理念や指導方針
<文:校長・安河内敏>
明石大橋のふもと、一面に瀬戸内の景色のひろがる舞子ビラはとても大きく、立派なホテルでした。北星余市高校からは私を含め3名の教員の参加でした。舞子の駅についた私たちは、思ったより涼しい!ことにほっと胸をなでおろしつつ、さぁ久しぶりに多く事を外で学んで来ようと会場入りしました。
なんとそこで昨年本校に入学したものの、悩みがあって進路変更したA君とお母さんにばったりと出くわしました。その後ニュージーランドへ留学して約一年、A君も日本に帰って来たばかりで、このつどいに参加となったようです。とても元気になって、力強さも備わった感じを受け、再会を喜びました。愛知出身の彼は本校に来る前は不登校で、このつどいにも参加していたということで、このつどいの縁の不思議さをいつも思います。
(2日間のつどいが終わっての帰路もまた同じ電車に乗り合わせて神戸までいっしょしました。9月の学園祭に遊びに来てくれるそうです)
私は第5分科会の「学校とのかかわり・学校づくり」の「学校づくり」というところにひかれて参加しました。現在の学校のシステムが相変わらず大量生産・大量消費型の社会に合わせたものであることから、きっと学校を出たさきにそのシステムで得たものが役に立たない事態が起こるだろうと危惧してのことでした。
参加してみるとその「学校システム」に合わない状態が不登校ということもできるのではないか?とだんだん考えるようになりました。であれば、身も蓋もないかもしれませんが、今の学校のシステムに戻ることを考えるよりは、これからの社会の形に対応できる仕組みを作ったほうがよいのではないか?と考えたりしました。
ここで問題なのは、これからの社会の形とは具体的にどのようになるのかが大人でもなかなか予測できないことです。目の前の事(情報)に近視眼的になっていませんか?
予測できないことに対応するためには予測できなかったけど一つ一つ解決してきたという経験値が必要なのだと思います。「こうあるべきだ」という教えは予測の中にむりやり落とし込んでいく作業でもあります。それでは対応できないことがたくさん出てくることでしょう。
今わかっていることから推測する力も必要でしょう。
非正規雇用40%、毎年の大卒者の3年以内の離職率30%、奨学金破産、10数年後には今ある職業の60%は違うものになっているらしい、人工知能の発達や自動化で仕事はなくなっていく?同時に人口減で就労人口も減る?これはバランスする?こうしたデータや知見からどのような世の中になるのか予測できるでしょうか?しかし現実は迫ってきています。
すでに問題は学校という装置で考えていく範疇を越えているのかもしれません。つどい実行委員長の船寄先生がおっしゃっていましたが、日本の学校の歴史は140年ほどだということなので、いまの学校という装置は万能ではないわけで、むしろ変化していかなくてはならないのだという事を考えさせられました。

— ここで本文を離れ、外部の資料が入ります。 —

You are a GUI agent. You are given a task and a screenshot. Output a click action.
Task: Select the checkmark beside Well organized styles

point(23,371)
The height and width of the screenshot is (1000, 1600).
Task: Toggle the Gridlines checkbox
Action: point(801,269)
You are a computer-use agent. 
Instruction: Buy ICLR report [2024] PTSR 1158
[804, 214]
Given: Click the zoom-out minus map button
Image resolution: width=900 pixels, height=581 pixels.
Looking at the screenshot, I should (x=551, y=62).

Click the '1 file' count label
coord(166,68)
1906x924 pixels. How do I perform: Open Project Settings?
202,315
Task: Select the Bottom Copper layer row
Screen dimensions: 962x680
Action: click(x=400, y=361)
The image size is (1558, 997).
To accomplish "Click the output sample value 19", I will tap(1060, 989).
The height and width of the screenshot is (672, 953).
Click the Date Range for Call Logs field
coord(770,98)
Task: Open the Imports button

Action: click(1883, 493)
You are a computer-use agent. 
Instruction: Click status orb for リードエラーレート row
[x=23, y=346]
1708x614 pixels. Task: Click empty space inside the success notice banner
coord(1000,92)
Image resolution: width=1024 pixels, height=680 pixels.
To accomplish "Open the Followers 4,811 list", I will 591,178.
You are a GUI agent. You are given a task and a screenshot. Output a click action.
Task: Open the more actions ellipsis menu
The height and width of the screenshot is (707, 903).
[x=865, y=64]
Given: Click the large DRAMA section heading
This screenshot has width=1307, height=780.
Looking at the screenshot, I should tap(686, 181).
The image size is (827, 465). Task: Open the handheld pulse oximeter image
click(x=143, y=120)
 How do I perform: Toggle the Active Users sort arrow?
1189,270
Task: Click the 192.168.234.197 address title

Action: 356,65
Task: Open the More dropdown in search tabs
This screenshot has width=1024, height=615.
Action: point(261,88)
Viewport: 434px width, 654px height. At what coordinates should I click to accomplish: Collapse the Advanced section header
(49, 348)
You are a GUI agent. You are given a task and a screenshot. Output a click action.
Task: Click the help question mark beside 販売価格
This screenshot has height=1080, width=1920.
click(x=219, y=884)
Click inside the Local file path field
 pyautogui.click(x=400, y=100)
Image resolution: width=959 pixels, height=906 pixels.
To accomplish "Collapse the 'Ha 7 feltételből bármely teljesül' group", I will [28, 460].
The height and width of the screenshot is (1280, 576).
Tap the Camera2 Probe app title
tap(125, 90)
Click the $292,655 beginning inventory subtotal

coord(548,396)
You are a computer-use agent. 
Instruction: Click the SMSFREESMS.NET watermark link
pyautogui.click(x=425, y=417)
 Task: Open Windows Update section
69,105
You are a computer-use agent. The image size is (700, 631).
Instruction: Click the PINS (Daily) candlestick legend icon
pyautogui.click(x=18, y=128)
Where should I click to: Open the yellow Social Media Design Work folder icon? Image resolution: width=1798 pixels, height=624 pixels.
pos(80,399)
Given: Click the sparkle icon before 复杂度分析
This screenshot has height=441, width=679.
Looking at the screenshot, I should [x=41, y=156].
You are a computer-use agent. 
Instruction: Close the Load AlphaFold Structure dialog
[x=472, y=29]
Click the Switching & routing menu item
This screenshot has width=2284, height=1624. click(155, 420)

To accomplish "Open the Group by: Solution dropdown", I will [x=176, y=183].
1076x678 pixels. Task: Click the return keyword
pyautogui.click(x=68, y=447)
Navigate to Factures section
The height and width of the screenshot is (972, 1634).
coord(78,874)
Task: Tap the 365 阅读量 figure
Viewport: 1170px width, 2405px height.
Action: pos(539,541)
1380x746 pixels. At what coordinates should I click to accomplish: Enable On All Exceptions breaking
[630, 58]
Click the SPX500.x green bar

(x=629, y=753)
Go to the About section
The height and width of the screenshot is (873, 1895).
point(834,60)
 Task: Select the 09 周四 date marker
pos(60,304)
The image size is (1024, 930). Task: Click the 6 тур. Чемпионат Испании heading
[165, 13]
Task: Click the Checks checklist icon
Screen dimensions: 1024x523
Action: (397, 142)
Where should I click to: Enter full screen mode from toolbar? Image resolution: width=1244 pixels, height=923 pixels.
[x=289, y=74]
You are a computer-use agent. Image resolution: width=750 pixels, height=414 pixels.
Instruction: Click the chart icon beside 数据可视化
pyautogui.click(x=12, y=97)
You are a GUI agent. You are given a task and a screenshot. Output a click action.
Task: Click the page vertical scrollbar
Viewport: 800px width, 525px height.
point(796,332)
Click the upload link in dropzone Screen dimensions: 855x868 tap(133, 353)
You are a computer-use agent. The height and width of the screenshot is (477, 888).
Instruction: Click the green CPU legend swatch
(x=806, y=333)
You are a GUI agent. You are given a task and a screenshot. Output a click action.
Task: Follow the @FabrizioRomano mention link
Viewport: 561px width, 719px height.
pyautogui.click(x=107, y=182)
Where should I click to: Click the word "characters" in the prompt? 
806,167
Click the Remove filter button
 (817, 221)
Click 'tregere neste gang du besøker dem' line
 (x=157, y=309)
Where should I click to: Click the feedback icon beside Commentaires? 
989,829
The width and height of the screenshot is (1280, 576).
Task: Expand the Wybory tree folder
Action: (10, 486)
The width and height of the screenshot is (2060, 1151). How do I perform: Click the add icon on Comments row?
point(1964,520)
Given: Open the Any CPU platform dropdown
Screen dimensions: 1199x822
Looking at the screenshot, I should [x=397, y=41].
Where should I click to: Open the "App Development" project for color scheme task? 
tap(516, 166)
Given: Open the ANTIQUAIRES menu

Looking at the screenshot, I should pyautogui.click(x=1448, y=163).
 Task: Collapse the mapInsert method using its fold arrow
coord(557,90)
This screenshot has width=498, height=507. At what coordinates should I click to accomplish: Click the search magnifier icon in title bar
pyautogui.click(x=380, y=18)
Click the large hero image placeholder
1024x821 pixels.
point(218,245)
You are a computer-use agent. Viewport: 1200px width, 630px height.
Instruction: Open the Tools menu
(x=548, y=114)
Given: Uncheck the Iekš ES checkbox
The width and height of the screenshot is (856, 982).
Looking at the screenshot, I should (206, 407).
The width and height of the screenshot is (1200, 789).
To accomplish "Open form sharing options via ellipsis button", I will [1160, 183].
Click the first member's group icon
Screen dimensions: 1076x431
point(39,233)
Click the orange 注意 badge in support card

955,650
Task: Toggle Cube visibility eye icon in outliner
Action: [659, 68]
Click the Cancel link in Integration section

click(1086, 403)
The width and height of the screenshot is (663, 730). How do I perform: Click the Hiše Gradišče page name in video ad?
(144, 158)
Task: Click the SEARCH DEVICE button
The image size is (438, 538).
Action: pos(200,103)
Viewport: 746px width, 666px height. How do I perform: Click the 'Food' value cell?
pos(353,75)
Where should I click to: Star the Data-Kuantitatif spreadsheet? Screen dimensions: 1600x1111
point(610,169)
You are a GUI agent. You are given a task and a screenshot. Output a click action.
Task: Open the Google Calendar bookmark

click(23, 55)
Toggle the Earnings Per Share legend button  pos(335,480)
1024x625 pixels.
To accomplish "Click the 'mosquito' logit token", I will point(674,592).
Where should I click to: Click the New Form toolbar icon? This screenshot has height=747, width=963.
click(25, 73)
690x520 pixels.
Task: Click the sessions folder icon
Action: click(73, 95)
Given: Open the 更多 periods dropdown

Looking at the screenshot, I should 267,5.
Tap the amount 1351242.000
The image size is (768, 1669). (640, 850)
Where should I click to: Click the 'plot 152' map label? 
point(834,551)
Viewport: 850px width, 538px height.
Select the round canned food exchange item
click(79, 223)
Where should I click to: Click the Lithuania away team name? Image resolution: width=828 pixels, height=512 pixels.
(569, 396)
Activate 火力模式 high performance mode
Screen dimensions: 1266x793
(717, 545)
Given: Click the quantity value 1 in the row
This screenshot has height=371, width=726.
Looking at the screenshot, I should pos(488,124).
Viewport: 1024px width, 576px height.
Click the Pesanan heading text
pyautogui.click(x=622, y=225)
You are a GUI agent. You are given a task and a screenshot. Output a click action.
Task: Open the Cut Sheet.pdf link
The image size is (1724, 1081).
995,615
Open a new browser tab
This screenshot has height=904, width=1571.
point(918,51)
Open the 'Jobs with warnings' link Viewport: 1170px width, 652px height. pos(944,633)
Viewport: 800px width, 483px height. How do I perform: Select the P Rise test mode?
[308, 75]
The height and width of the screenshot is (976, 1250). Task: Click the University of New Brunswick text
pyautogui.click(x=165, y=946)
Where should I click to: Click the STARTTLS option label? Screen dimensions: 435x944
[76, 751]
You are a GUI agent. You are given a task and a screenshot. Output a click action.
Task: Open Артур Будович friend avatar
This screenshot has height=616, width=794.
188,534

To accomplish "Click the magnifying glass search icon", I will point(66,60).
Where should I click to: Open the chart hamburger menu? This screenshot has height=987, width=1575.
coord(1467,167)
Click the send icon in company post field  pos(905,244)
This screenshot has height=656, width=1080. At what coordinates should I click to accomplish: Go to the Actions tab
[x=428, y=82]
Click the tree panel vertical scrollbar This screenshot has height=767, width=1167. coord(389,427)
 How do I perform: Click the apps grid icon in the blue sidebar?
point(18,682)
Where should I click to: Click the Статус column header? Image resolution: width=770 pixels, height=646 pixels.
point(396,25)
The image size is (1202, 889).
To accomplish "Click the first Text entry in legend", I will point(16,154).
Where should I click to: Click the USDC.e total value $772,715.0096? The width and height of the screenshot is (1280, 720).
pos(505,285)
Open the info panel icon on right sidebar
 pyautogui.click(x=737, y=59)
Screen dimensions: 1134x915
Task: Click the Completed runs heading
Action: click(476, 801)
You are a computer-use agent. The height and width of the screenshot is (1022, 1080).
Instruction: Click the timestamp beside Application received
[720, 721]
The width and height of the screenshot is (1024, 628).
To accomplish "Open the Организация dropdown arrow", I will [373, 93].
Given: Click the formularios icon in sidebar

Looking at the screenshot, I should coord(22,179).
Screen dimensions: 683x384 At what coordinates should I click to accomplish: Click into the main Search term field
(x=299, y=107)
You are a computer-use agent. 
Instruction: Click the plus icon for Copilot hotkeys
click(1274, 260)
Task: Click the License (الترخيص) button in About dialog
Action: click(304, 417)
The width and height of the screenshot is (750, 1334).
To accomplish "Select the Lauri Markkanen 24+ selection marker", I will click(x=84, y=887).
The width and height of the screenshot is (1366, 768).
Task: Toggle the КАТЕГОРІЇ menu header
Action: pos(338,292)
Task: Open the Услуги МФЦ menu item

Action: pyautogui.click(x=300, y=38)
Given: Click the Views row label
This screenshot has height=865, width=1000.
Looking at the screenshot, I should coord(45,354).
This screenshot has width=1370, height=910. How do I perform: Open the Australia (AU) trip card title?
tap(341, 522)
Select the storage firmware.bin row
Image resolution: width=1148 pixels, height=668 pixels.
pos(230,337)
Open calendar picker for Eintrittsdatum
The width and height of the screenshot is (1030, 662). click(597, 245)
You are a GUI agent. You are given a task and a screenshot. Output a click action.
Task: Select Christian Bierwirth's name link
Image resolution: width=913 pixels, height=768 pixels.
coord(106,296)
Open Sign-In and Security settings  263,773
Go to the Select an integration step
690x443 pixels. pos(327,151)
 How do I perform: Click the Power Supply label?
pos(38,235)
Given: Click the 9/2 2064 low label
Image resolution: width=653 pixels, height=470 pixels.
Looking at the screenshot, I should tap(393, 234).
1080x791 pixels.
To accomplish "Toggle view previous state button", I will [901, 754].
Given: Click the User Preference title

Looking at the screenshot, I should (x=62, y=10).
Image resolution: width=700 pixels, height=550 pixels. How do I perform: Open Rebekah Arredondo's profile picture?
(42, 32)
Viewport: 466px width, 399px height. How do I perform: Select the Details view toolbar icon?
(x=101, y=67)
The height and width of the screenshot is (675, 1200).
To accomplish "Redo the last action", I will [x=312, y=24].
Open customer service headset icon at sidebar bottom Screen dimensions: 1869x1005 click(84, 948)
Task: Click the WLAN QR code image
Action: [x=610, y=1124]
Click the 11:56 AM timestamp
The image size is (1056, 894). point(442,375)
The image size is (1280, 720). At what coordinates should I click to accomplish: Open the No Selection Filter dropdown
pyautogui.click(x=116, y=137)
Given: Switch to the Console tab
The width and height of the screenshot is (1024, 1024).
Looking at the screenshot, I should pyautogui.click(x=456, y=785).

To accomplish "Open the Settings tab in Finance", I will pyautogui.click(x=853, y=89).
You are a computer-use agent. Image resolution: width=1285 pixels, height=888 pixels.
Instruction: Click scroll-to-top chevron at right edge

ただ、なかなか変化の兆しは見当たらず、むしろ多様な評価ではなく、学業成績などの評価をより増やしていく方向に進もうとしているように見え、危惧しています。
1日目の夜には北海道のグループでもたくさん話に花が咲き、バイキング形式に強い事も見えました。600人を超える参加者のそれぞれの方が普段の不安な状況から解き放たれゆっくりと語り合えるこの場は登校拒否・不登校という問題だけではなく市民としてこの社会で協働していくつながりとして大切だと思いながら、北海道へと帰ってきました。